» **Dataset records**:

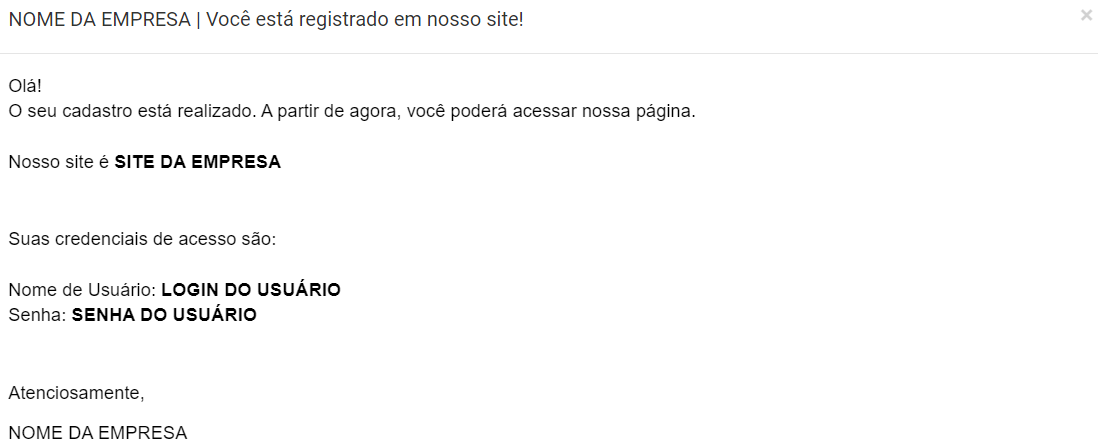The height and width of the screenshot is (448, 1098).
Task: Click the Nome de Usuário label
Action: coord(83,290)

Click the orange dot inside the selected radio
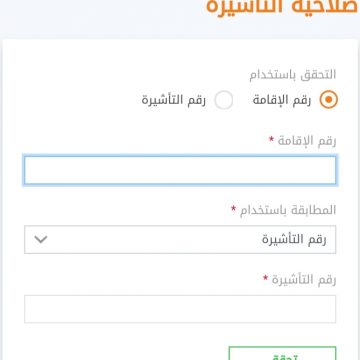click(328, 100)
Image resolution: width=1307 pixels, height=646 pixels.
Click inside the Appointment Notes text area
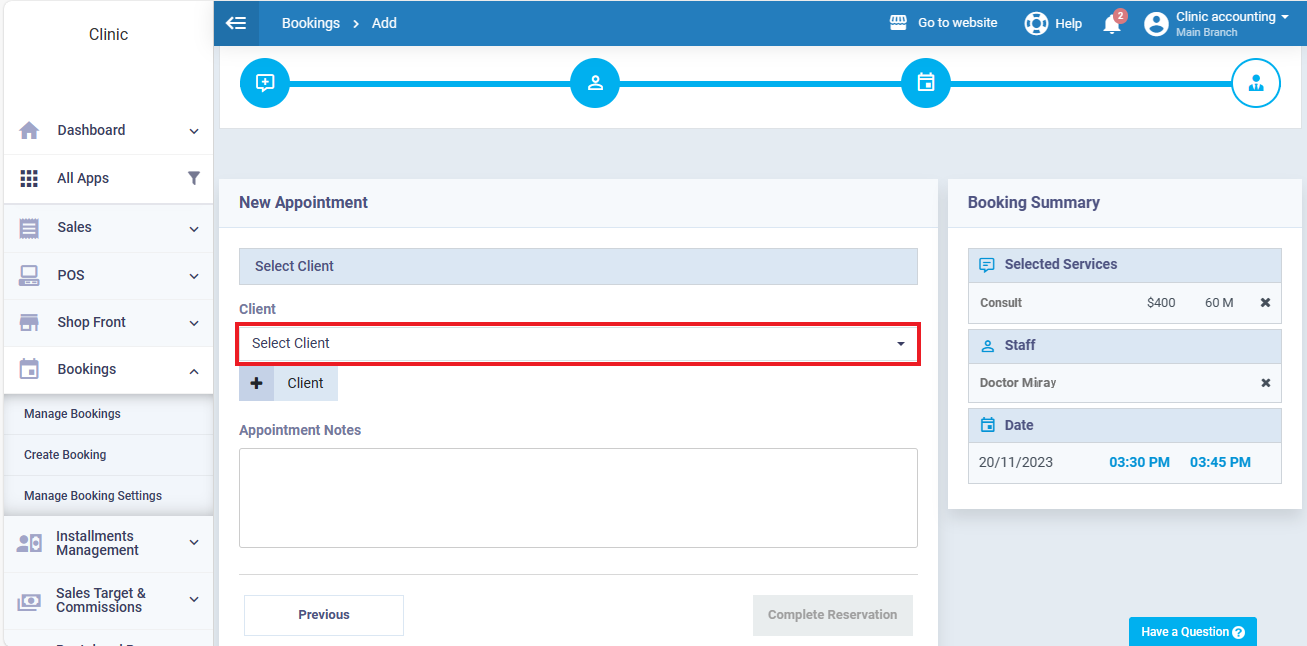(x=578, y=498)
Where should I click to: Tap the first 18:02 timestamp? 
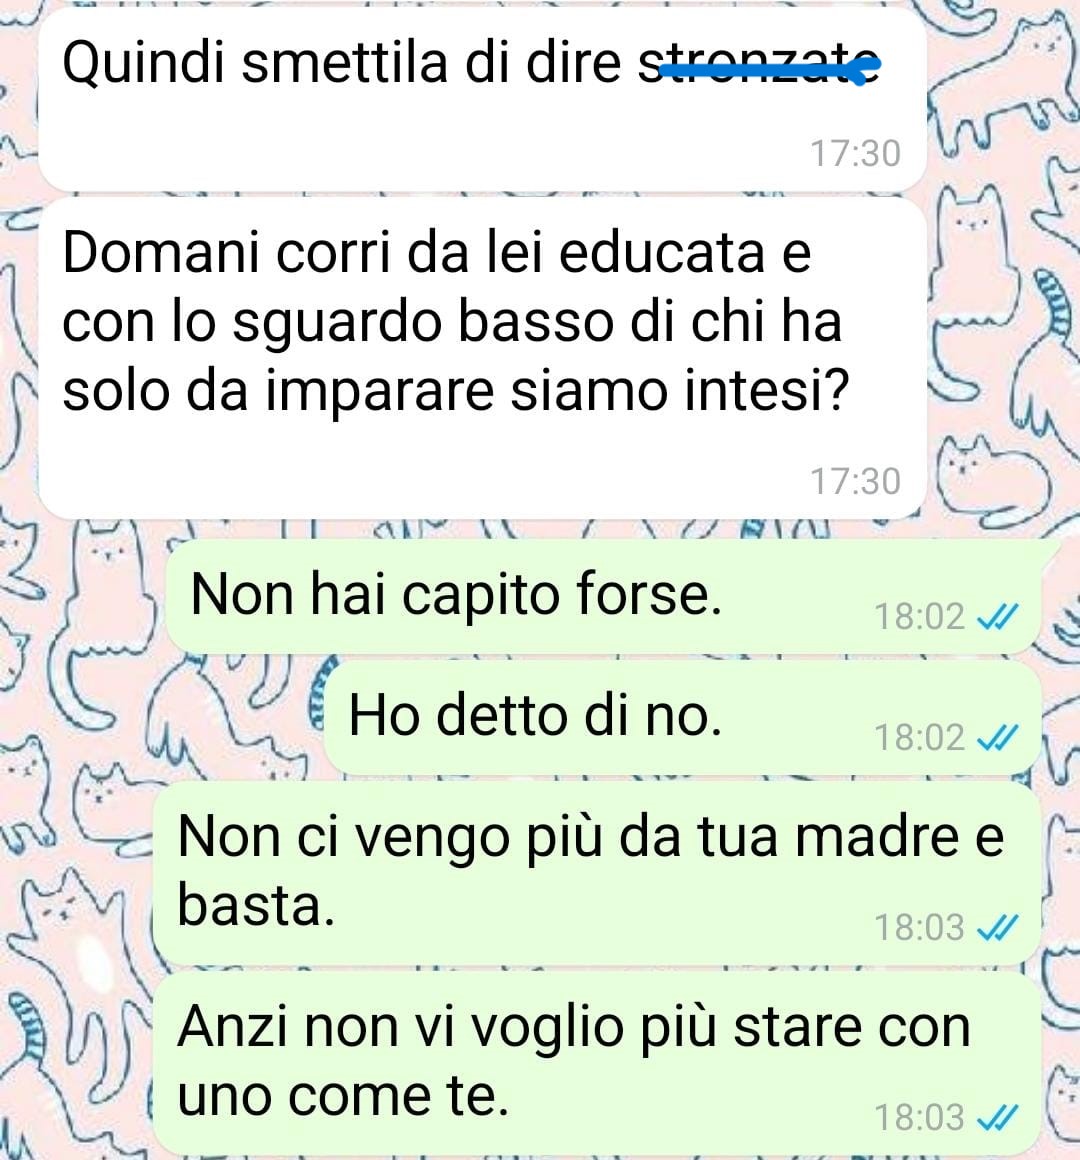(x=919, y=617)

---

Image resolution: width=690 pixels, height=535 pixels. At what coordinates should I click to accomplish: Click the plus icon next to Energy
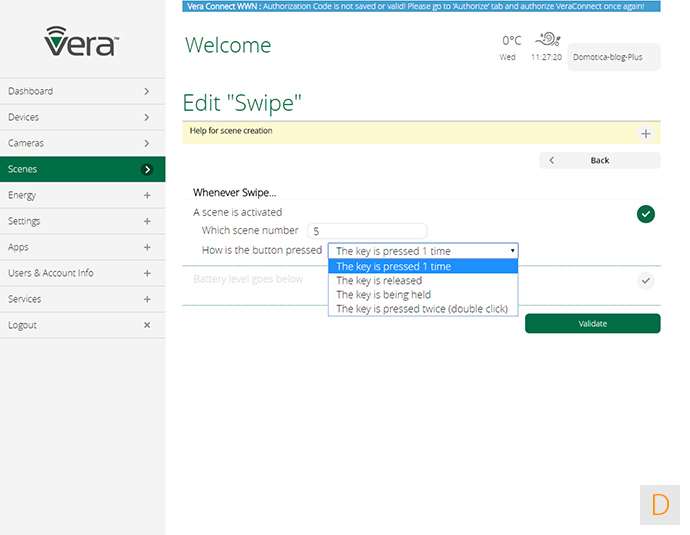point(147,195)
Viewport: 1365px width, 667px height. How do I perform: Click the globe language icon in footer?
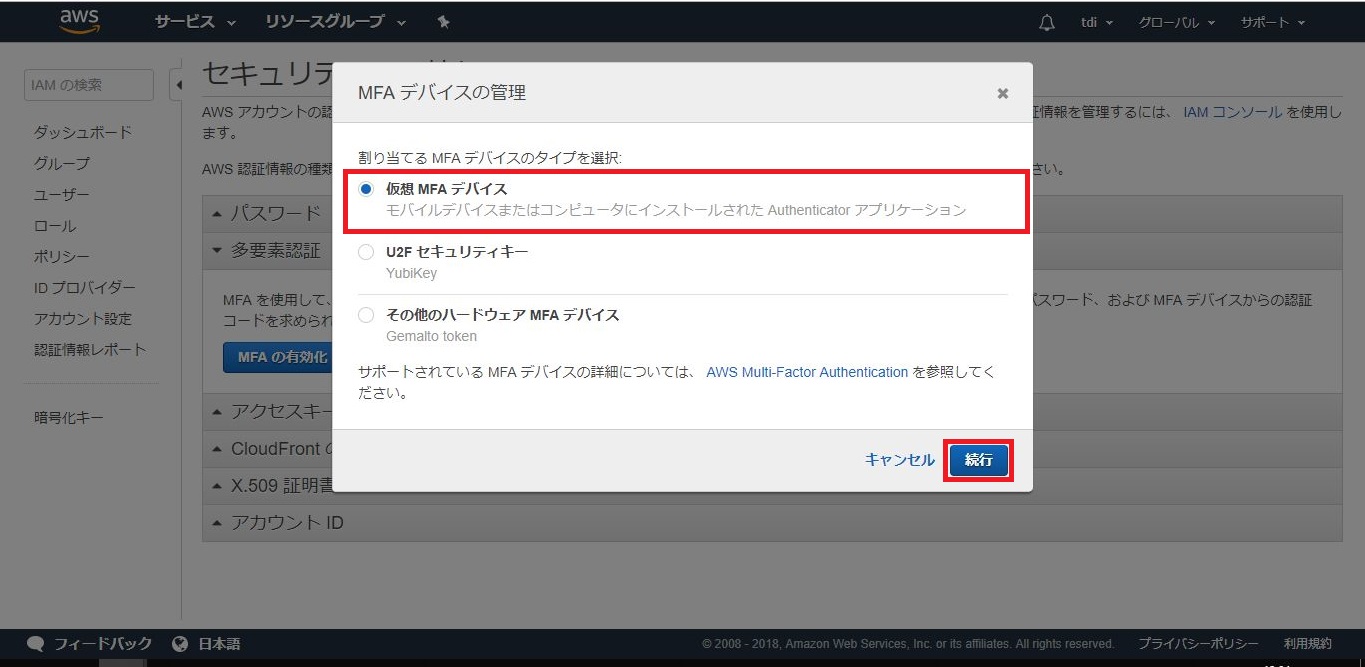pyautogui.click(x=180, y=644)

» **Task details**:
Copy the entries from the line that contains "Image resolution: width=1307" through the line that contains "(x=919, y=617)", requests included. Multiply every coordinate in the answers by 1.8, round each result to a whole number with halves rounded up, and leave the pictures out.

» **Output for this exercise**:
Image resolution: width=1307 pixels, height=646 pixels.
Click inside the Appointment Notes text area
(x=1040, y=896)
Where should I click to: Tap the first 18:02 timestamp? 
(x=1654, y=1111)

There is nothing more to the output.